→ **O QUE FAZER**:
1: No texto sobre a Reforma Tributária, qual portaria instituiu o grupo de trabalho do STJ?
2: Transcreva do texto sobre a Reforma Tributária o trecho que começa em "Com a recente" e vai até "pela Corte Superior.", sem alterar nada.

→ **TEXTO SELECIONADO**:

A Emenda Constitucional 132/23 trouxe alterações importantes para o cenário tributário nacional, especialmente no que se refere à tributação sobre o consumo.

Com a recente regulamentação da Reforma Tributária pela Lei Complementar 214/25, os novos tributos criados – em especial a CBS e o IBS – têm o potencial de aumentar os litígios fiscais até que haja um amadurecimento do novo sistema. Torna-se, assim, necessário elaborar estudos e propostas sobre os impactos processuais decorrentes da reforma.

Diante disso, o Superior Tribunal de Justiça (STJ) criou um grupo de trabalho (GT) para promover debates e propostas sobre os possíveis impactos da Reforma Tributária nas atividades jurisdicionais exercidas pela Justiça Federal e pela Corte Superior.

Composto pela ministra Regina Helena Costa (coordenadora), pelo ministro Paulo Sérgio Domingues e pelo juiz federal Daniel Marchionatti Barbosa, o GT foi instituído pela Portaria STJ/GP 458/24. Em 24 de abril, o grupo divulgou seu relatório final, que foi aprovado pela 1ª Seção do STJ.

→ **DADOS FORNECIDOS**:
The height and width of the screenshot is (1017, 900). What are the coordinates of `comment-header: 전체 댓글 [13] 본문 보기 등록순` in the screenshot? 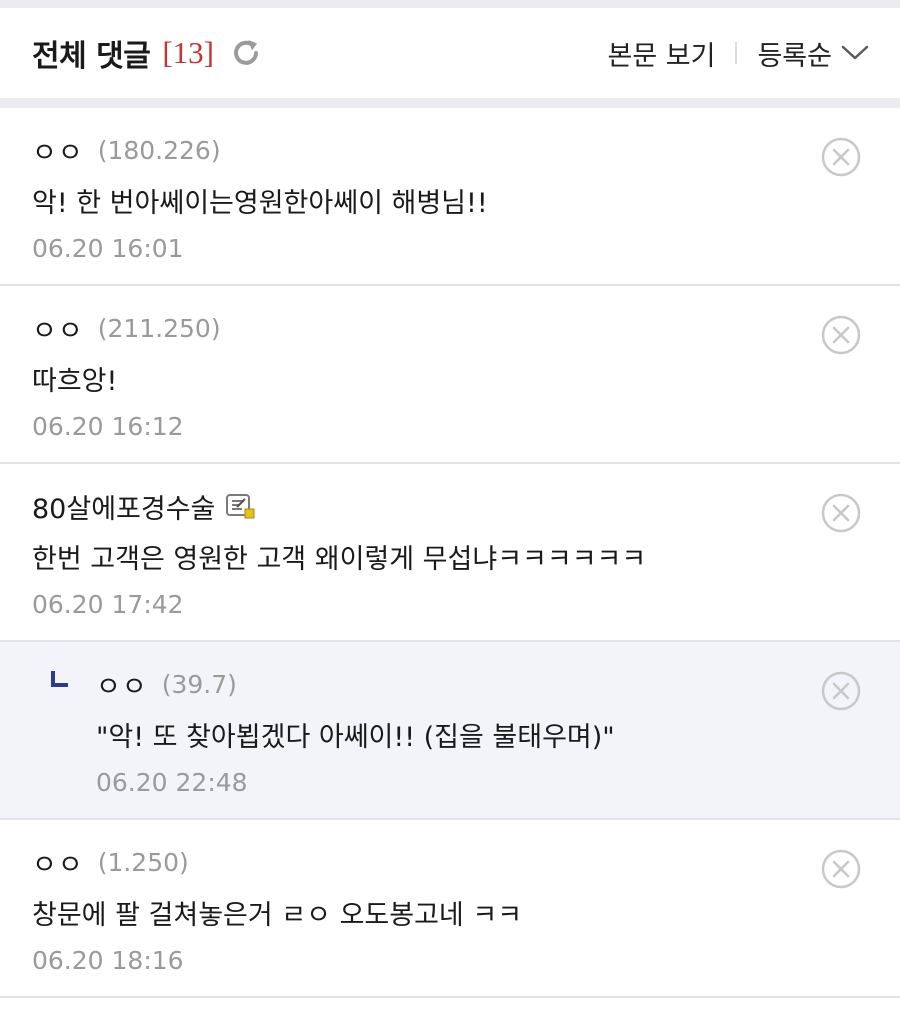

→ **RESPOSTAS**:
1: A Portaria STJ/GP 458/24.

2:
Com a recente regulamentação da Reforma Tributária pela Lei Complementar 214/25, os novos tributos criados – em especial a CBS e o IBS – têm o potencial de aumentar os litígios fiscais até que haja um amadurecimento do novo sistema. Torna-se, assim, necessário elaborar estudos e propostas sobre os impactos processuais decorrentes da reforma.

Diante disso, o Superior Tribunal de Justiça (STJ) criou um grupo de trabalho (GT) para promover debates e propostas sobre os possíveis impactos da Reforma Tributária nas atividades jurisdicionais exercidas pela Justiça Federal e pela Corte Superior.